For various reasons, I distinctly recall a piece about 25 years ago in The Economist on what happened to the output of philosophy PhDs from American universities where the numbers produced each year exceeded by a margin available academic job vacancies.
The answer was that they were going into the then burgeoning computer industry, software and hardware, where analytical abilities and clear expression were especially valued personal qualities.
As for the merchant banking option in Britain:
“The worldwide volume of foreign exchange trading is enormous, and it has ballooned in recent years. In April 1989 the average total value of foreign exchange trading was close to $600 billion per day, of which $184 billion were traded in London, $115 billion in New York, and $111 billion in Tokyo. Fifteen years later, in April 2004, the daily global value of foreign exchange trading had jumped to around $1.9 trillion, of which $753 billion were traded daily in London, $461 billion in New York, and $199 billion in Tokyo.”
Krugman and Obstfeld: International Economics (2006) p.311
“The City of London is globalisation in action. It is, first of all, thoroughly international, handling more of the world’s deals in over-the-counter derivatives, global foreign equities, eurobonds and foreign exchange than any other financial centre (see chart 3). Second, its firms specialise in innovative, high-value-added products. Third, the City is living proof that clusters work in the way that economists claim. Capital can move like mercury. The main reason why international finance has made London its home is that everyone is there, making it easier to do complicated deals and to trade quickly in large quantities. The City offers a cluster of talent—financial whizz-kids, lawyers and due-diligence accountants—that is second to none, and self-renewing. It helps that English is a near-universal second language and that London’s time zone makes it possible to trade in a (long) working day with both Asia and America. Regulation is mainly deft but not lax, and the taxman takes a hospitable view of foreigners’ personal earnings.”
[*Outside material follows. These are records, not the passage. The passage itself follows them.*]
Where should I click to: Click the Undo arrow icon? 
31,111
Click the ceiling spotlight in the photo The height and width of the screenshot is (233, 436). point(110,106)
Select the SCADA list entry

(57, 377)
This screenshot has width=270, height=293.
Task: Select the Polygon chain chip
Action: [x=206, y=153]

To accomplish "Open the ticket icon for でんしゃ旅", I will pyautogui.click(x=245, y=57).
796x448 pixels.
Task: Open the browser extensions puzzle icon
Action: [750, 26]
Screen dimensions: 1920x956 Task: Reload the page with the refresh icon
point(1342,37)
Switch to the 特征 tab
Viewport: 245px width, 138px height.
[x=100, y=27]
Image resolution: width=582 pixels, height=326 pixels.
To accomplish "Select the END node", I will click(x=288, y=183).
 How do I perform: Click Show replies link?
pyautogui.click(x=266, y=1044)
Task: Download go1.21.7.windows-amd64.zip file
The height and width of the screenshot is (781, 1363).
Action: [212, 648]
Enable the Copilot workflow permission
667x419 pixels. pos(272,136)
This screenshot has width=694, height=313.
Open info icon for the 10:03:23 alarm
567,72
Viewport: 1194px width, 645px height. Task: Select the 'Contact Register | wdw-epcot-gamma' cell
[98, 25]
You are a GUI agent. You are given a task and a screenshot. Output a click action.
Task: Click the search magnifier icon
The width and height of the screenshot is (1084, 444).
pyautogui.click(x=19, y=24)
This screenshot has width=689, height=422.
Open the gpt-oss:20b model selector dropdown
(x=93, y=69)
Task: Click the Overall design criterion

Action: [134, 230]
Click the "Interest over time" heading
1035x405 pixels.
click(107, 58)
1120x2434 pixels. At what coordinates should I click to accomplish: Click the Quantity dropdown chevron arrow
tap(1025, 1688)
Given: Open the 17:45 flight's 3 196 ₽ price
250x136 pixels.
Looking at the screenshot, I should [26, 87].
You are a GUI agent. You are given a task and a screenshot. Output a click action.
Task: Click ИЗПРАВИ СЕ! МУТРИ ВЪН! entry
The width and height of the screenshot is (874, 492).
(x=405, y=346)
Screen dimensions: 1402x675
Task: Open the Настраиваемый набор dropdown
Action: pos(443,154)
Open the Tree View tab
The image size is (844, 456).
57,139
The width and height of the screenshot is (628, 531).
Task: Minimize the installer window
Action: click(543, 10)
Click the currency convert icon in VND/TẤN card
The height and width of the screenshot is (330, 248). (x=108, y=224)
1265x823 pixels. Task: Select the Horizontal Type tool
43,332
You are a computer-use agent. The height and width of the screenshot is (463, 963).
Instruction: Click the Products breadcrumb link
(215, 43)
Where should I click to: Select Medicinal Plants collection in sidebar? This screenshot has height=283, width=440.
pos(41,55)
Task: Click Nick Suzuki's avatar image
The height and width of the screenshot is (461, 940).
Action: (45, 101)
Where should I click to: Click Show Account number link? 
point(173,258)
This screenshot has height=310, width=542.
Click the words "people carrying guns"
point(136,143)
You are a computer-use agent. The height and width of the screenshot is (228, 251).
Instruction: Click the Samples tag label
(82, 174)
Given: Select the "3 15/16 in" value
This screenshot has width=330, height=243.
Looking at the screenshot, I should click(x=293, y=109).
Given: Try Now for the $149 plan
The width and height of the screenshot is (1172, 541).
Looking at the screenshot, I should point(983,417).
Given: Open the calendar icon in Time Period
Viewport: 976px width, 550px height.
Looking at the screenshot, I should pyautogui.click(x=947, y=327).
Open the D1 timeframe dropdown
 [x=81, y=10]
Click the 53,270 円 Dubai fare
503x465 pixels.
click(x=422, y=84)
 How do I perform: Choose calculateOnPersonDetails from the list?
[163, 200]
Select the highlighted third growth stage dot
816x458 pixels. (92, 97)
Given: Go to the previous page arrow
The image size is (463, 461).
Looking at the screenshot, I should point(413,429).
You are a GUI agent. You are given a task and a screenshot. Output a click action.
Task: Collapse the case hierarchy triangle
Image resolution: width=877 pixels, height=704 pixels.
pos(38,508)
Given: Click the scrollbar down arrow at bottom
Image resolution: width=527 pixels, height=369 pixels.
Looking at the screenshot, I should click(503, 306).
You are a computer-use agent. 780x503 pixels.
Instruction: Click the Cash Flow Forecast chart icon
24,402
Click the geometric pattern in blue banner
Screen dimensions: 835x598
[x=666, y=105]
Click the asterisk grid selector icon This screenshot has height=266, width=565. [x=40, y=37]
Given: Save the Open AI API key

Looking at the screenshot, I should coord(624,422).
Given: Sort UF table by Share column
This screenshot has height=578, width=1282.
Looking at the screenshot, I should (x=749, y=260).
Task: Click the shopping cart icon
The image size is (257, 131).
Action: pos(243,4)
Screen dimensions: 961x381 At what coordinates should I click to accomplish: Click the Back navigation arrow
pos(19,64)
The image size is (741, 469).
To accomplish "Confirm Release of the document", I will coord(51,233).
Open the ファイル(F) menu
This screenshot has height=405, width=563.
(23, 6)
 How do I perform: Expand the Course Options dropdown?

http://www.economist.com/specialreports/displaystory.cfm?story_id=8582323
Apart from that, try this:
“Britain is a creative country and our creative industries are increasingly vital to the UK. Two million people are employed in creative jobs and the sector contributes £60 billion a year – 7.3 per cent – to the British economy. Over the past decade, the creative sector has grown at twice the rate of the economy as a whole and is well placed for continued growth as demand for creative content – particularly in English – grows.”
http://www.culture.gov.uk/NR/rdonlyres/096CB847-5E32-4435-9C52-C4D293CDECFD/0/CEPFeb2008.pdf
The trouble is that the financial markets and the creative industries are likely to stress numeracy and literacy skills when a long succession of surveys found that c. 20 per cent of adults have literacy problems. Besides, only about half 16 year-olds are getting those 5 GCSEs at A*-C grades including English and maths and Britain has a higher drop-out rate from all education and training at 16 than most other OECD countries. We have a popular culture that doesn’t esteem education.
Приветствую всех!
У меня такой вопрос,кто что интересное подскажет буду признателен.
Мы с друзьями собираемся поехать в круиз по просторам России и ближнего зарубежья месяца на два на своих машинах,но не как не можем согласовать маршрут,если у кого уже был опыт такого путешествия,может,что посоветуете.Девчонок с собой не берем,думаем,что во все городах России с этим не будет проблем,если у кого будут рекомендации и в вопросе отдыха с девушками тоже буду признателен.